2) The aperture ring and shutter dial MUST match. I would prefer 1/2 stops, but if not, they still HAVE TO MATCH. If I have my exposure on my M set the way I want it, but I’ve decided that I need more DOF, it’s 4 clicks on the ring, and 4 clicks on the shutter dial. I know that’s 2 stops in opposing directions, my exposure stays the same, easy! The switching of visual objectives without thinking, removing my eye from the camera or changing my exposure should be priority.

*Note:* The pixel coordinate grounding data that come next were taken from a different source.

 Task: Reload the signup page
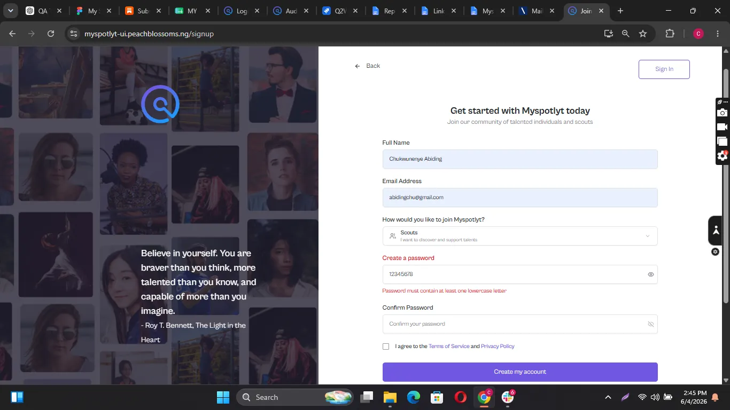click(51, 34)
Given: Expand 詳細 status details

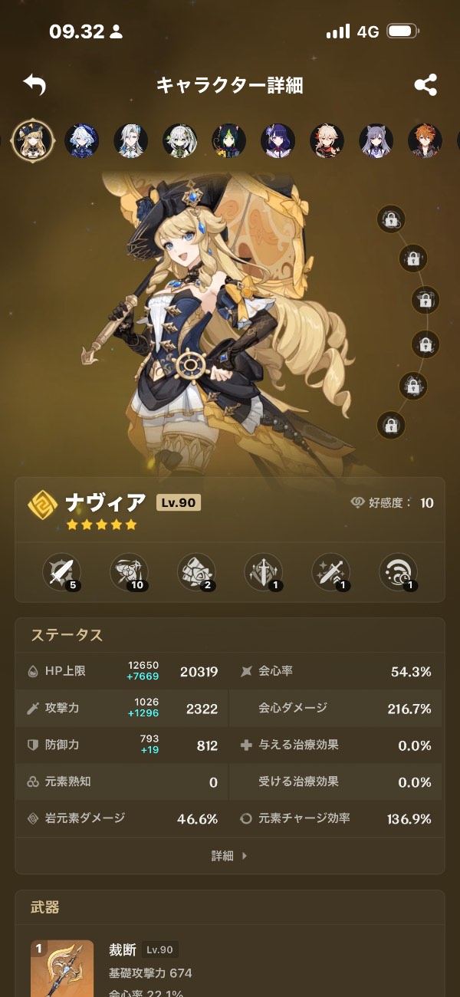Looking at the screenshot, I should coord(229,856).
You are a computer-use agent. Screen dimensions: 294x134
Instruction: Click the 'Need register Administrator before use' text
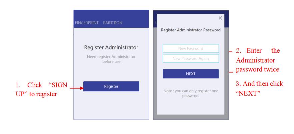pyautogui.click(x=111, y=59)
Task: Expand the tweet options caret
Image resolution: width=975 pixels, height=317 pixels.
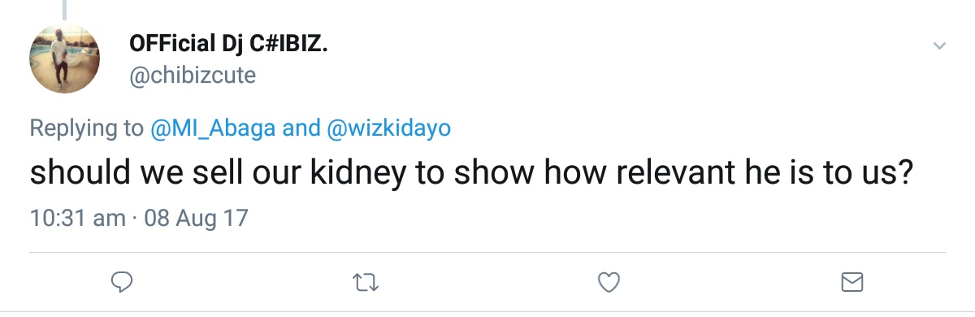Action: pyautogui.click(x=939, y=46)
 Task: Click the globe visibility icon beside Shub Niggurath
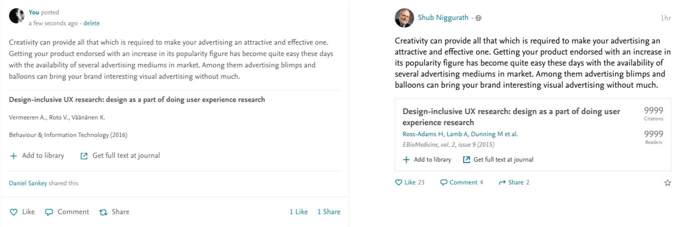coord(478,18)
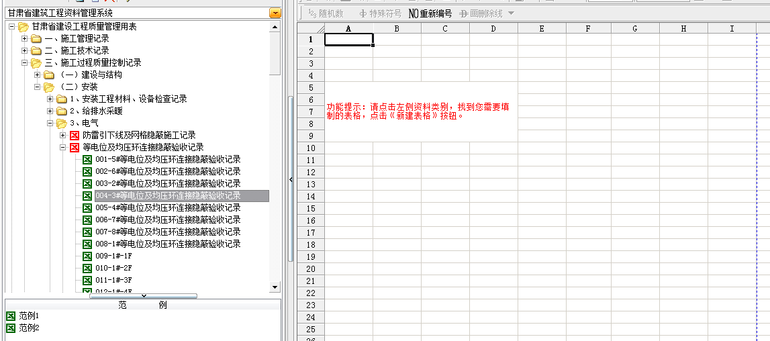
Task: Click the green sheet icon of 001-5# record
Action: (x=87, y=159)
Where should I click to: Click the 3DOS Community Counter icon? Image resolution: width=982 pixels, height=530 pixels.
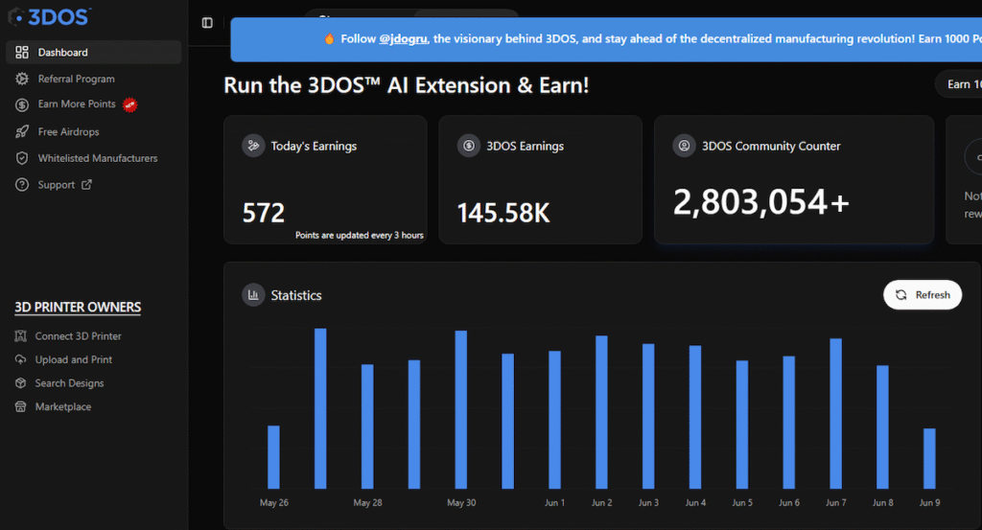pos(684,146)
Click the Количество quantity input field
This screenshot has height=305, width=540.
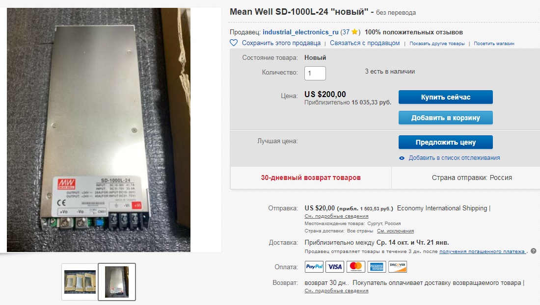click(x=315, y=73)
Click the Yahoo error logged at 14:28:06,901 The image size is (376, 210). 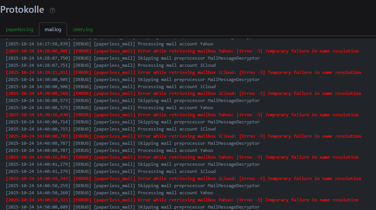point(182,51)
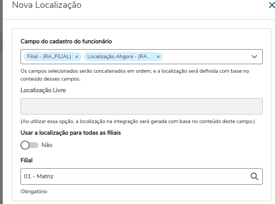Click Usar a localização para todas as filiais label
Image resolution: width=275 pixels, height=204 pixels.
71,132
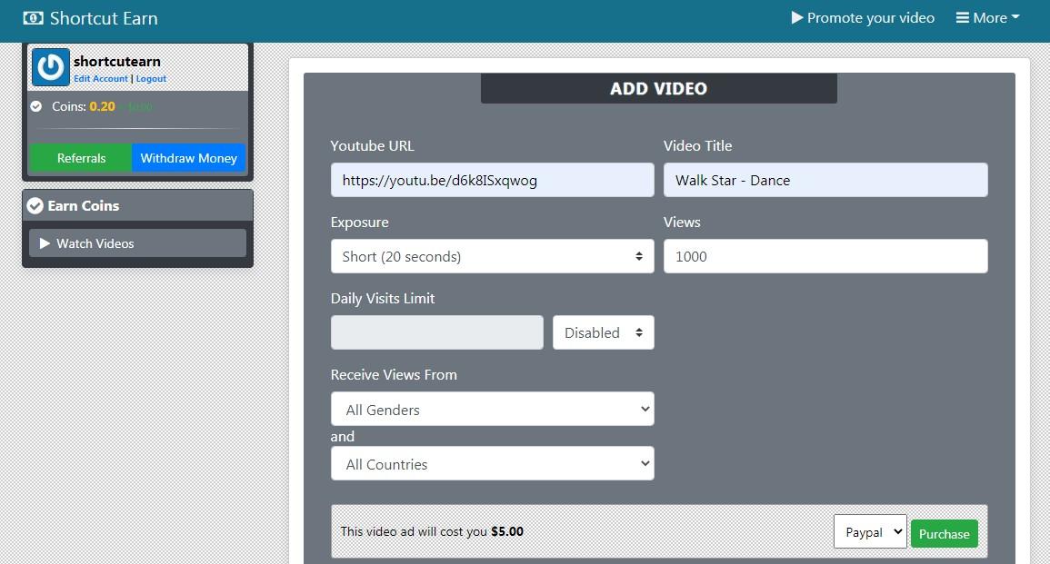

3) The thumb wheel, right now it serves a silly purpose. It will do one of the following things. Either it will compensate EV +/- if you have your camera set to A shutter. It will allow you to make in-between stop adjustments if you have your shutter set to a fixed value. And if everything is set to Auto (shutter/aperture) it’ll let you adjust your aperture from the thumb wheel. This is just silly and unnecessary with all the dials at your fingertips. What needs to be understood is that the Q is an auto focus camera. And since most everything is already accessible with other dials, the only thing I feel one would change on the fly while working, is the way the AF operates. Let me explain in more detail. You have three basic usable AF modes. Center point AF, which with the little donut dial can be placed anywhere on the screen (brilliant). Face recognition, which also works great when it’s hitting the right face (more on this in a second). And multipoint. Imagine f/5.6 or f/11 basically the AF version of smart hyperfocal distance, shooting from the hip. There are a few other ones, touch screen and AF-C which adds more confusion. I could see the working user switching between two of those three modes on the fly. Why not have a menu option where you can select which AF styles you want, and then while you’re using the camera a quick flick of the thumb wheel will give you one of the how-many-ever selected AF styles. They did something very similar with the function button, it allows me to pick my metering mode with the press of a button (genius). Now I don’t fault Leica for this, they’re new-ish to AF. Though I think it’s something that would make the camera infinity more usable on the fly, and make use of an otherwise pointless wheel.


The Future for Leica?
What if Leica decided to either make a interchangeable lens system, or even out right replace the RF with a M-body like this. I have to say as much as I love EVF, there is no way I would give up the optical viewfinder in my M camera. I would sooner shoot the M-P240 well into retirement. With that said, my last point is that although I think this is a great system (assuming above points get address in a future body). I still think that finding a way to have an optical RF that looks exactly like my M-P RF, but with either a digital patch projection for M lenses and a full EVF for AF lenses would be almost necessary to fully merge the two lines M+Q. If not, I’d stick with my M-P for when I wanted to use RF cameras and I’d buy an interchangeable Q setup for when I just couldn’t be bothered to manual focus. In which case I hope the points above are addressed, and that the interchangeable Q lenses would at least be excellent performers (even if they have to be larger). Why not just retrofit M lenses with AF?